We are using Elixir 1.7.4 with ecto 3.0.0 and OTP 19 with PostgreSQL 9.6 on Azure RDS
We face frequent db connection issues where the database just stops accepting connections after a while and the application becomes un-responsive. Some of the kinds of errors which are logged are given below,
GenServer Cluster.Strategy.Postgres.Notifications terminating
** (stop) %DBConnection.ConnectionError{message: “ssl async recv: closed”, severity: :error}
Last message: {:ssl_closed, {:sslsocket, {:gen_tcp, #Port<0.121>, :tls_connection, :undefined}, [#PID<0.3474.0>, #PID<0.3473.0>]}}
State: %Postgrex.Notifications{idle_timeout: 5000, listener_channels: %{“cluster” => %{#Reference<0.3015757464.3877371905.67662> => #PID<0.3481.0>}}, listeners: %{#Reference<0.3015757464.3877371905.67662> => {“cluster”, #PID<0.3481.0>}}, parameters: nil, protocol: %Postgrex.Protocol{buffer: :active_once, connection_id: 585712, connection_key: 419216344, disconnect_on_error_codes: [], null: nil, parameters: #Reference<0.3015757464.3877371905.67659>, peer: {{191, 238, 6, 43}, 5432}, postgres: :idle, queries: nil, sock: {:ssl, {:sslsocket, {:gen_tcp, #Port<0.121>, :tls_connection, :undefined}, [#PID<0.3474.0>, #PID<0.3473.0>]}}, timeout: 15000, transactions: :naive, types: nil}}
[libcluster:titan] notify failed: %Protocol.UndefinedError{description: “”, protocol: String.Chars, value: %DBConnection.ConnectionError{message: “ssl send: closed”, severity: :error}}
Postgrex.Protocol (#PID<0.3470.0>) disconnected: ** (DBConnection.ConnectionError) ssl send: closed
GenServer #PID<0.3481.0> terminating
** (stop) exited in: :gen_server.call(Cluster.Strategy.Postgres.Notifications, {:listen, “sync”}, 5000)

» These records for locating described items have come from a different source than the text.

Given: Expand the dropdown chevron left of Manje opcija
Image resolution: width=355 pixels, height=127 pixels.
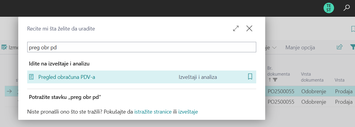Looking at the screenshot, I should 274,48.
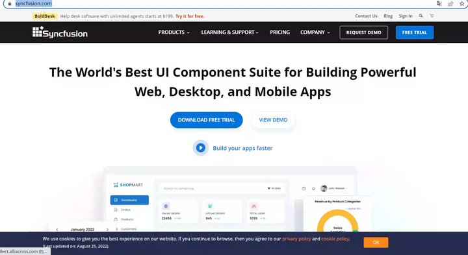Click the search magnifier icon

(421, 16)
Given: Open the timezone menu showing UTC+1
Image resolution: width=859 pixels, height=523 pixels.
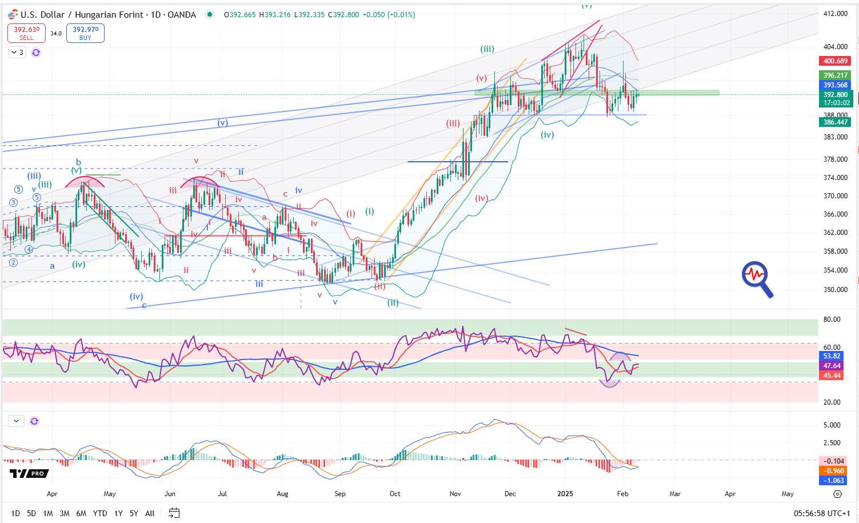Looking at the screenshot, I should click(822, 513).
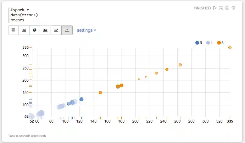Expand the chart settings dropdown

86,30
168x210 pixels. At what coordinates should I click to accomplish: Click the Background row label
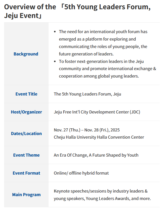click(x=26, y=54)
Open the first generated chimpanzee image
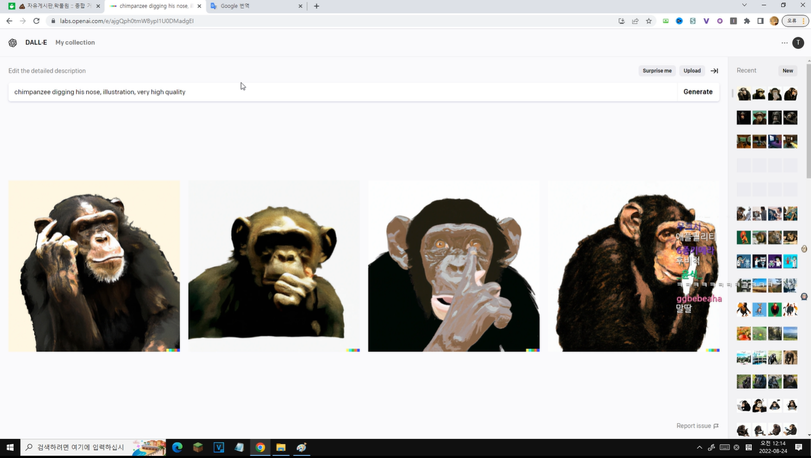Image resolution: width=811 pixels, height=458 pixels. pyautogui.click(x=94, y=266)
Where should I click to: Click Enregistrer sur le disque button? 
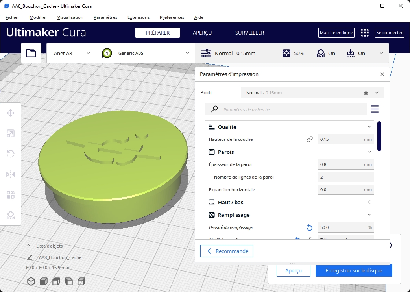354,271
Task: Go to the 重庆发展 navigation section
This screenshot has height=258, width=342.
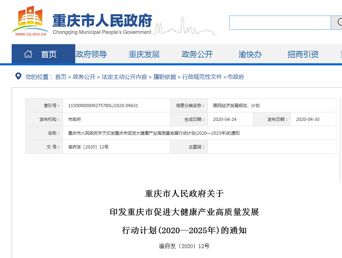Action: pyautogui.click(x=144, y=54)
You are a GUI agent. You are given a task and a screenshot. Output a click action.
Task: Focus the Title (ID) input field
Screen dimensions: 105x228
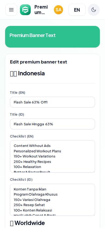(x=53, y=124)
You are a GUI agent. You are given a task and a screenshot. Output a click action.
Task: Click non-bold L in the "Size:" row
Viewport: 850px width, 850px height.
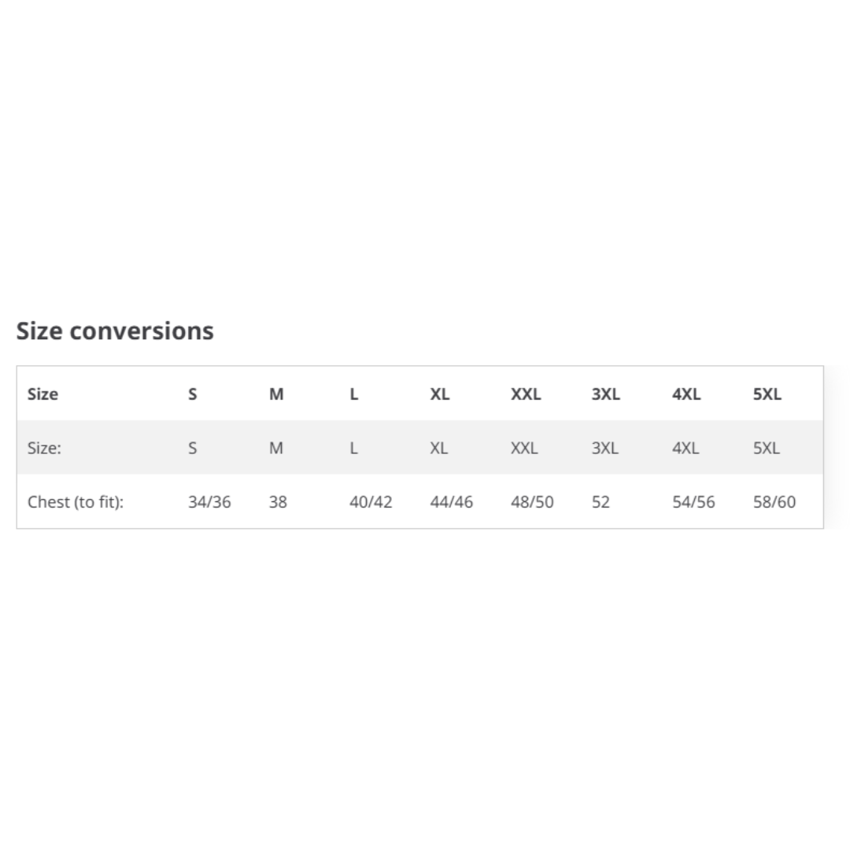coord(354,449)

** (EXIT) %DBConnection.ConnectionError{message: “ssl recv: closed”, severity: :error}
(stdlib) gen_server.erl:223: :gen_server.call/3
(titan) lib/libcluster/strategy/postgres/worker.ex:48: Cluster.Strategy.Postgres.Worker.handle_info/2
(stdlib) gen_server.erl:637: :gen_server.try_dispatch/4
(stdlib) gen_server.erl:711: :gen_server.handle_msg/6
(stdlib) proc_lib.erl:249: :proc_lib.init_p_do_apply/3
Last message: :sync
State: %Cluster.Strategy.State{config: [hostname: “titan.postgres.database.azure.com”, database: “titan”, username: “xxx”, password: “xxx”, port: 5432, ssl: true], connect: {:net_kernel, :connect_node, []}, disconnect: {:erlang, :disconnect_node, []}, list_nodes: {:erlang, :nodes, [:connected]}, meta: %{channel: “cluster”, connection: Cluster.Strategy.Postgres.Connection, notifications: Cluster.Strategy.Postgres.Notifications, subscription: #Reference<0.982578244.1168113666.181066>}, topology: :titan}
GenServer #PID<0.3481.0> terminating
** (stop) exited in: :gen_server.call(Cluster.Strategy.Postgres.Notifications, {:listen, “sync”}, 5000)

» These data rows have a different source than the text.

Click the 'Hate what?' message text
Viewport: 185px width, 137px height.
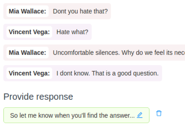point(72,32)
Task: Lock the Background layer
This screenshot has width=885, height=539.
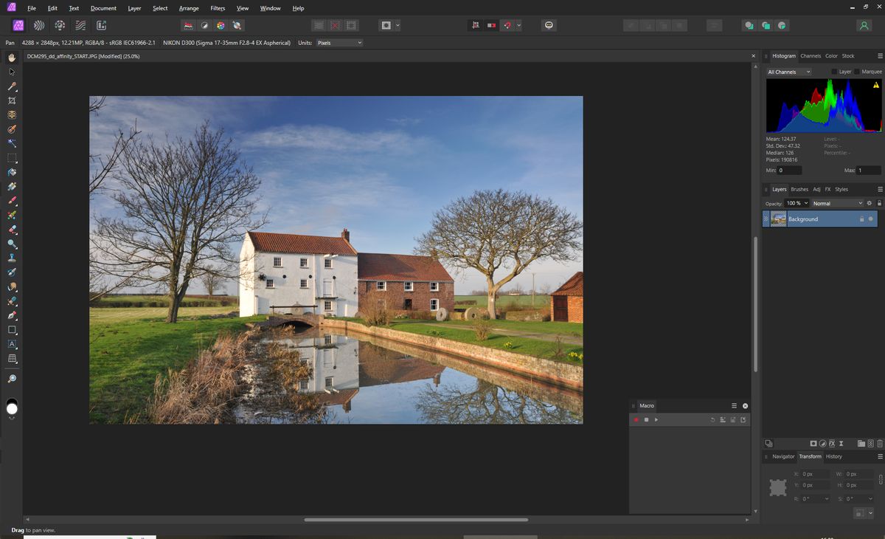Action: pyautogui.click(x=861, y=219)
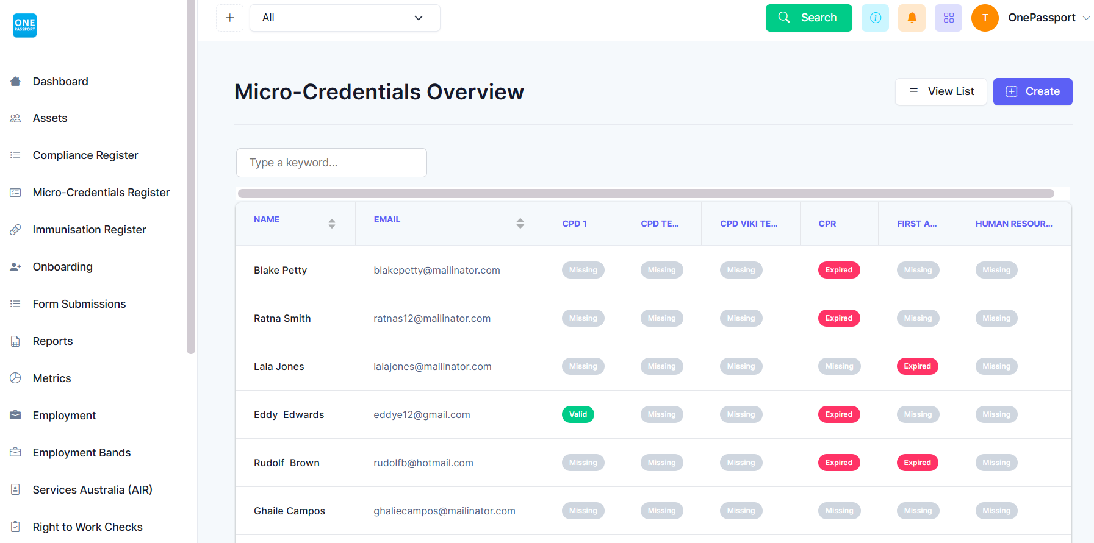Screen dimensions: 1094x543
Task: Click the horizontal table scrollbar
Action: (x=646, y=194)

** (EXIT) no process: the process is not alive or there’s no process currently associated with the given name, possibly because its application isn’t started
(stdlib) gen_server.erl:223: :gen_server.call/3
(titan) lib/libcluster/strategy/postgres/worker.ex:48: Cluster.Strategy.Postgres.Worker.handle_info/2
(stdlib) gen_server.erl:637: :gen_server.try_dispatch/4
(stdlib) gen_server.erl:711: :gen_server.handle_msg/6
(stdlib) proc_lib.erl:249: :proc_lib.init_p_do_apply/3
Last message: :sync
State: %Cluster.Strategy.State{config: [hostname: “titan.postgres.database.azure.com”, database: “titan”, username: “xxx”, password: “xxx”, port: 5432, ssl: true], connect: {:net_kernel, :connect_node, []}, disconnect: {:erlang, :disconnect_node, []}, list_nodes: {:erlang, :nodes, [:connected]}, meta: %{channel: “cluster”, connection: Cluster.Strategy.Postgres.Connection, notifications: Cluster.Strategy.Postgres.Notifications, subscription: #Reference<0.3015757464.3877371905.67662>}, topology: :titan}
This has been happening too frequently. We are not sure of what is going wrong.Is it an issue with the version of software we are using (not updated since a while), connection pool settings or some other thing. Can someone guide on how we can debug and resolve such issues?